#### Problem details
Transcribe only the lines from the one containing "Select the HPROF Format radio button" through the final line of the entries below, exactly, and exclude the pictures.
*** Opening of Source material ***
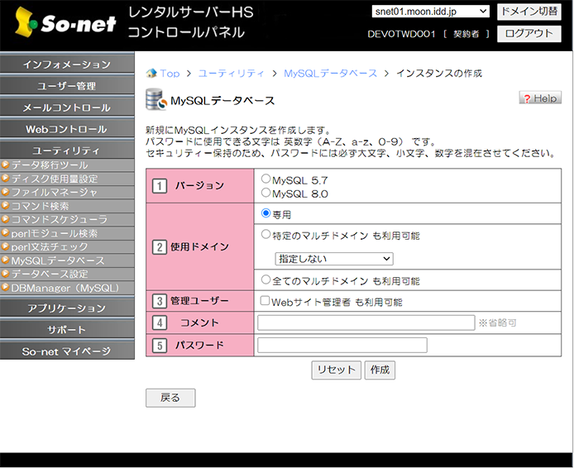Go to DBManager (MySQL) sidebar link
This screenshot has width=574, height=468.
coord(65,288)
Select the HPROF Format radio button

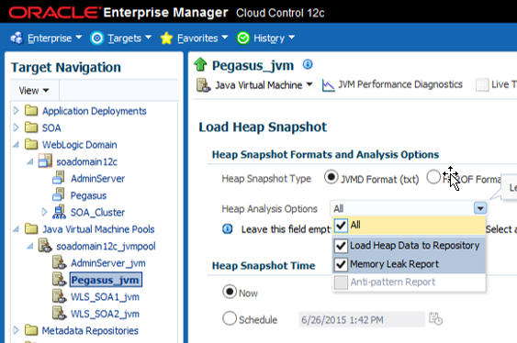[x=433, y=177]
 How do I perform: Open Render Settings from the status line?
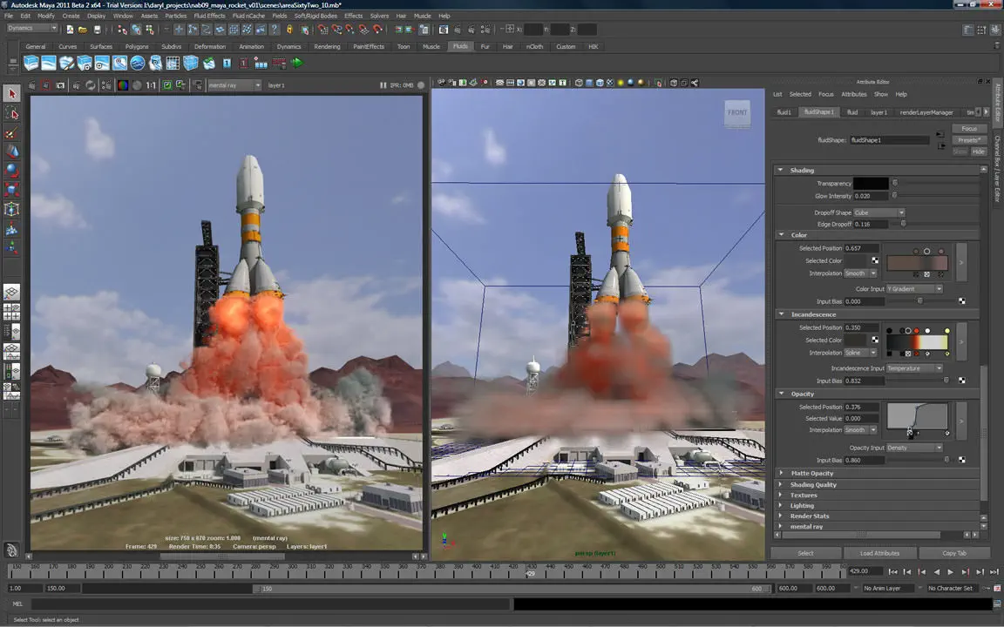[485, 29]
*** Close of Source material ***
#### Task result
Select the HPROF Format radio button

[x=433, y=177]
 How do I perform: Open Render Settings from the status line?
[485, 29]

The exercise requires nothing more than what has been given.